Son más de cien años los que este mes cumplió la selección chilena, pero desde siempre su ruta estuvo marcada por querellas intestinas que socavaron su desarrollo. Pareció que los títulos de la Copa América de 2015 y 2016 iniciarían un nuevo orden. La fuerza de un destino, que parece escrito a través de una maldición, nos pone ante uno de los conflictos más severos que se recuerden en la centenaria historia de la Roja.
En contraste a los trances anteriores, el actual se desarrolla en el imperio de las redes sociales, donde los rumores van y vienen sin filtro de calidad y responsabilidad, con jugadores millonarios, en una hoguera de las vanidades donde los protagonistas polarizaron el escenario. Como ocurrió en otros ciclos, pero esta vez amplificado por los triunfos y el endiosamiento de los actores principales y de reparto, un grupo de futbolistas se creyó dueño de Juan Pinto Durán.

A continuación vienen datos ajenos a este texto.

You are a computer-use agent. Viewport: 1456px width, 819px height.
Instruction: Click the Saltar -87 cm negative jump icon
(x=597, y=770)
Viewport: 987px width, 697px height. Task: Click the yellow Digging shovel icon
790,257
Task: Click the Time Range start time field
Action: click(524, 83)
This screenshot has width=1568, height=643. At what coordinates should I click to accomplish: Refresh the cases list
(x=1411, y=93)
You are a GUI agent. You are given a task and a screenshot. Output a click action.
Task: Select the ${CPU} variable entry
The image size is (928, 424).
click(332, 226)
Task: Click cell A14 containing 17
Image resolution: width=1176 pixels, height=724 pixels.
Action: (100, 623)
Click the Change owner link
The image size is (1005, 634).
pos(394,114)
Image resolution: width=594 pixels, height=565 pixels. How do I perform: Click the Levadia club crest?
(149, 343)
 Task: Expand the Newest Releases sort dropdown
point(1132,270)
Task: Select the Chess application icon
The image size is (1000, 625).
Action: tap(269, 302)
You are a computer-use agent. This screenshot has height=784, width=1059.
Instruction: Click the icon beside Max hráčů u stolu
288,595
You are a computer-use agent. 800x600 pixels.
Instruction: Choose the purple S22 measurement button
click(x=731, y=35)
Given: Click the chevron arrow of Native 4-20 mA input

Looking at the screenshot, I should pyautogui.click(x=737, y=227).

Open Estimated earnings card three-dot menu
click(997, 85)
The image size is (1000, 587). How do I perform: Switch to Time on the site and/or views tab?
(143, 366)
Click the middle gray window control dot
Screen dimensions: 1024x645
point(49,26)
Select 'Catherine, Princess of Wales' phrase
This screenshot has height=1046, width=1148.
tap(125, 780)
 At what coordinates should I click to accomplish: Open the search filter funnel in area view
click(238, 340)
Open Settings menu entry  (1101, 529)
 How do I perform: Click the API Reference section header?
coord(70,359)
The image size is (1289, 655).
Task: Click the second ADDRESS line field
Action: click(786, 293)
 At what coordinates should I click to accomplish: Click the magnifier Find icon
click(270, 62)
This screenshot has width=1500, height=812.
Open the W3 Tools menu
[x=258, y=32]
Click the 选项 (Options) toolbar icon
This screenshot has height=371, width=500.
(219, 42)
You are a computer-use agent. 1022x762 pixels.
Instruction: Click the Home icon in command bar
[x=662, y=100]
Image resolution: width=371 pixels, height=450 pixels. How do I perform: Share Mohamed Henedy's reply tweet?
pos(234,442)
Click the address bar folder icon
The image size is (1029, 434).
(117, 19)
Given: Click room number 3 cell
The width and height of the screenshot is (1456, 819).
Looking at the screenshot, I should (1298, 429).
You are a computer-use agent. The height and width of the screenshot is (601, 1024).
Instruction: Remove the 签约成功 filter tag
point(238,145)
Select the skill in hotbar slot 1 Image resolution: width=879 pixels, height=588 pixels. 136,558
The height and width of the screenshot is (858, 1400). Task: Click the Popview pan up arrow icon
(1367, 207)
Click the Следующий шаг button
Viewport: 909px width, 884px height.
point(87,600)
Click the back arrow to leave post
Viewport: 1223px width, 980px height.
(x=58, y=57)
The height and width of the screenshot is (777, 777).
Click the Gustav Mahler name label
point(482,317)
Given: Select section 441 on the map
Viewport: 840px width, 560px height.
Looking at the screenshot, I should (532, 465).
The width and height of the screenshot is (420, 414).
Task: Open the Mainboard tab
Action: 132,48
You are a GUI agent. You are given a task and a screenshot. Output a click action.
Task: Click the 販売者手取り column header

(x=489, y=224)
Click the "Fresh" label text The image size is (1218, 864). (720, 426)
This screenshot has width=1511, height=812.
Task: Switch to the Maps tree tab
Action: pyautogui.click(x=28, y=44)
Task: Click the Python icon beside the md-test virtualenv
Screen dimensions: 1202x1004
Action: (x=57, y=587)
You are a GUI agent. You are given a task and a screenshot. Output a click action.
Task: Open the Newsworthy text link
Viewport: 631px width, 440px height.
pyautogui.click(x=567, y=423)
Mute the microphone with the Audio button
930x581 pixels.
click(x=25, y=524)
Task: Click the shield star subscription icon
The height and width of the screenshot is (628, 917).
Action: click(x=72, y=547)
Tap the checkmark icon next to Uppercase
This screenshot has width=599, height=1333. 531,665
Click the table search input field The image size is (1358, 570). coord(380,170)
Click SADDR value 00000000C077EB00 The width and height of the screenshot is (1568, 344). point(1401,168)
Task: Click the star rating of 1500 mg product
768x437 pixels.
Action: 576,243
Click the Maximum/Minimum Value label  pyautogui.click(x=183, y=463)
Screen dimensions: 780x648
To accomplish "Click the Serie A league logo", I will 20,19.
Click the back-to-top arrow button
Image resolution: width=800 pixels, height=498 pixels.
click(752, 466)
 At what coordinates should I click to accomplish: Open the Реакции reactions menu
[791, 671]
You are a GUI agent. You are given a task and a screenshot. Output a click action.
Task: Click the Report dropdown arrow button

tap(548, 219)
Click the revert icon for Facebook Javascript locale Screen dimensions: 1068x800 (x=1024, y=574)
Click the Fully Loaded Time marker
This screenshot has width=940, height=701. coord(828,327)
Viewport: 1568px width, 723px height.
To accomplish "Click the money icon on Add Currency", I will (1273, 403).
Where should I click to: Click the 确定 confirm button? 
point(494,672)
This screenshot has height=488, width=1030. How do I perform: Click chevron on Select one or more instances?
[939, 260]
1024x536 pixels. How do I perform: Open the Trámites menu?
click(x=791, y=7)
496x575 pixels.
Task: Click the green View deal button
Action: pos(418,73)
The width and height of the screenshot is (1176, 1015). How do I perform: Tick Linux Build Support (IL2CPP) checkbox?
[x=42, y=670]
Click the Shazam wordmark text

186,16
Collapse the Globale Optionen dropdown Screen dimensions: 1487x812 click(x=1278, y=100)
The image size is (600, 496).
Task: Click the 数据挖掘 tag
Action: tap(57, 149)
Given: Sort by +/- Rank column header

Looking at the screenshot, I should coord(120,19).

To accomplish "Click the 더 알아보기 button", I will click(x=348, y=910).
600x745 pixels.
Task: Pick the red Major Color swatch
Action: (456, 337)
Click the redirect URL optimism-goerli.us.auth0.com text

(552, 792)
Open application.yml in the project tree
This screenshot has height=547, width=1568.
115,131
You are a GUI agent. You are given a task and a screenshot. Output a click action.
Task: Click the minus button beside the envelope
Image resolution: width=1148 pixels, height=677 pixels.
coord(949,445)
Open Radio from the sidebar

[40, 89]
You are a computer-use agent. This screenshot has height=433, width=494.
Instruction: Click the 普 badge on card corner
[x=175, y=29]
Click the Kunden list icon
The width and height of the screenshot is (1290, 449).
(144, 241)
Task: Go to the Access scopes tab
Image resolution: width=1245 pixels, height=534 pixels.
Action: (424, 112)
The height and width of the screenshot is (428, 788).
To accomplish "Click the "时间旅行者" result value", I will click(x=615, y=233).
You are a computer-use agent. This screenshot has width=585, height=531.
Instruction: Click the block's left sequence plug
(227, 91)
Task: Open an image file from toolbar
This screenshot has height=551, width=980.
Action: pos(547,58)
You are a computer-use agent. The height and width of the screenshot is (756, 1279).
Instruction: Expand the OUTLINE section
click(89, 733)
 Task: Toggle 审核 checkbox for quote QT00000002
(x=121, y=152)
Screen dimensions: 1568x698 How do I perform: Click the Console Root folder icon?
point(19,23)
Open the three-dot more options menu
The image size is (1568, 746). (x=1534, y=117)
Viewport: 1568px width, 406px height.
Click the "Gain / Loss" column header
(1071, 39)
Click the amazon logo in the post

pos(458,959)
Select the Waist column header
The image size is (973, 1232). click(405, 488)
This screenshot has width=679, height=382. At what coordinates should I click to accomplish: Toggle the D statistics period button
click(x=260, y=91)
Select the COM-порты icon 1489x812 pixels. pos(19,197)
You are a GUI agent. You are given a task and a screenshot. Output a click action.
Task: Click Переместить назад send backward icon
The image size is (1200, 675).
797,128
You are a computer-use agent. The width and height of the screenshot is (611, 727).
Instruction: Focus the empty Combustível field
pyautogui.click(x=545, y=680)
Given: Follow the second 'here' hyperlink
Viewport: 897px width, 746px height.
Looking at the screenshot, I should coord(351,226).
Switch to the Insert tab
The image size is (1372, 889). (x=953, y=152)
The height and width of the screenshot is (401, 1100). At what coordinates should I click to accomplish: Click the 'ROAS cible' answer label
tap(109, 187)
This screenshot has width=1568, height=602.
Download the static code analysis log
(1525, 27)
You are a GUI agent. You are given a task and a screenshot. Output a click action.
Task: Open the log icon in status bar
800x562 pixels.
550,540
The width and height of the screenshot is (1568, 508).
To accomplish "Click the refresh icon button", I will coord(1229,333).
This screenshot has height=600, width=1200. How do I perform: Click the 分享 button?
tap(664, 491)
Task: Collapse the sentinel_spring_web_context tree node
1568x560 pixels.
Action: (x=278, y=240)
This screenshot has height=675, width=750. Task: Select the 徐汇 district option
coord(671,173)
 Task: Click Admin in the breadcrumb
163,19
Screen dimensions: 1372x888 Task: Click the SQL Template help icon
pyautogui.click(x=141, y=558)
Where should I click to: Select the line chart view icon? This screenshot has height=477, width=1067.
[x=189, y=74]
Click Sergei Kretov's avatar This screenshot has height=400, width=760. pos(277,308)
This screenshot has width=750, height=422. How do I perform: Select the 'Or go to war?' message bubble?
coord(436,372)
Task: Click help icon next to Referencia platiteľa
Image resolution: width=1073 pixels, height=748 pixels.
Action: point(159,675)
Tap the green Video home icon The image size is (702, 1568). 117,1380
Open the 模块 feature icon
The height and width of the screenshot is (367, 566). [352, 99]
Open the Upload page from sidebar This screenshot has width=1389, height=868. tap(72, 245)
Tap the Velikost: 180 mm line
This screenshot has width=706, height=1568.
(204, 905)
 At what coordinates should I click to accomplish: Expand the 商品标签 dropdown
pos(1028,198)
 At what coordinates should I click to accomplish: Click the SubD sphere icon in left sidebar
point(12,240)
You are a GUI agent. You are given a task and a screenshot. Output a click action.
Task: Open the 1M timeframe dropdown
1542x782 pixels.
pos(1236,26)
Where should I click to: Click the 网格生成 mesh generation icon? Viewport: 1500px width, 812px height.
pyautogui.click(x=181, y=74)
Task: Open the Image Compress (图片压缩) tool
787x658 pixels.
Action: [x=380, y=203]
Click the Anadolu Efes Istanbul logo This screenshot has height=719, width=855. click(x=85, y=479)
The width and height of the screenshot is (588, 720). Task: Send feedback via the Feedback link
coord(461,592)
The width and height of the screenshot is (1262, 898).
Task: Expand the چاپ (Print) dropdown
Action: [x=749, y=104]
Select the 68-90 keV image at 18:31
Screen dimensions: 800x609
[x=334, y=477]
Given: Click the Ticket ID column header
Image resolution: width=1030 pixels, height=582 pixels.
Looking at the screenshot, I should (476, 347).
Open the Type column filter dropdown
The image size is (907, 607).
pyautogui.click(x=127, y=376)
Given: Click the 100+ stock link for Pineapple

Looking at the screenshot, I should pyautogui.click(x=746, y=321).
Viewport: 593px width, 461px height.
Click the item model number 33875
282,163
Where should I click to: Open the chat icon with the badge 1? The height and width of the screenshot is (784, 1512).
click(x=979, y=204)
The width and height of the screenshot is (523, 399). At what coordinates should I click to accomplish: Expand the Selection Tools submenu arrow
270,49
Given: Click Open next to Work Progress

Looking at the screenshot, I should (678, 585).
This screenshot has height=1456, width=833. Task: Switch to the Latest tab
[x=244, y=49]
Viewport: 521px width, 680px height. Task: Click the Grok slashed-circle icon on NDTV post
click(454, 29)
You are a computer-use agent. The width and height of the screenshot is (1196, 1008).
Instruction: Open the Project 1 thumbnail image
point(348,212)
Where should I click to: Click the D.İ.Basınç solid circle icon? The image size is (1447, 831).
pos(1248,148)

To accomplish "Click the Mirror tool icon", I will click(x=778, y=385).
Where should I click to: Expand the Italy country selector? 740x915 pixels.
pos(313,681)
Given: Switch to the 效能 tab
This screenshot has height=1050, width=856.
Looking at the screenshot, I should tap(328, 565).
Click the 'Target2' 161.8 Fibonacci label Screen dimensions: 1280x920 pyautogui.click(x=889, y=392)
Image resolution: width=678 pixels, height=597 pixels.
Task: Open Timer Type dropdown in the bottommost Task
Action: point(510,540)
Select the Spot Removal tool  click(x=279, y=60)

A diferencia de antaño, cuando la hinchada observaba por los diarios, revistas, radio y televisión, hoy la pira se alimenta sin pausas. El grueso toma posición, se cuadra con alguno de los bandos en pugna al recoger la filtrada información que surge desde los interesados y el silencio que se atrinchera en el lote mayoritario. En este tramo, Claudio Bravo leyó mejor la jugada. Tiró el mantel cuando se vio fuera de la convocatoria de la Copa América, empatizó con lo que la gallada quería leer o escuchar, supo victimizarse porque sabe que salvo un milagro digno de película de Semana Santa, sus días en el arco de la Roja concluyeron.
En definitiva, Bravo prefirió este final en la selección nacional. No quiso agachar el moño y ofrecer excusas a sus compañeros, quienes tampoco son blancas palomas y un dechado de virtudes en su condición de deportistas profesionales, pero que con razón exigían alguna explicación por los dichos de su mujer y suegra después de la eliminación ante Brasil. Ellos, como todo el mundo del fútbol, sabían que su capitán era tan humano como ellos.
Su orgullo fue más fuerte y en la encrucijada operó con la lógica del no me voy solo.
Sus ex cumpas de la banda “pitillo”, devenidos hoy en enemigos, salieron trasquilados con sus revelaciones frente a una afición que en la lógica del todo vale perdonó cualquier barrabasada (choque de Arturo Vidal incluido), pero que en esta ocasión, ante la comprobación de la derrota, encontró los culpables necesarios.
El Mundial de Rusia y la Copa América venidera debieron ser el epílogo merecido para un grupo de rendimiento deportivo extraordinario, que cambió para siempre la mentalidad de una generación. Lo hizo desde el juego, respetando la pelota, con jornadas memorables y otras donde la superioridad o la tradición nos recordaron que en el fútbol los peldaños no se escalan desde la voluntad. Al menos quedó claro que con monsergas y diatribas fascistoides no se podía jugar al fútbol y menos alcanzar la gloria.
Como en el Sudamericano del 57, el Mundial del 66 y Alemania 74, el escándalo de Maracaná, las eliminatorias de Japón-Corea 2002, Alemania 2006 y la Copa América 2007, otra vez el diablo metió la cola.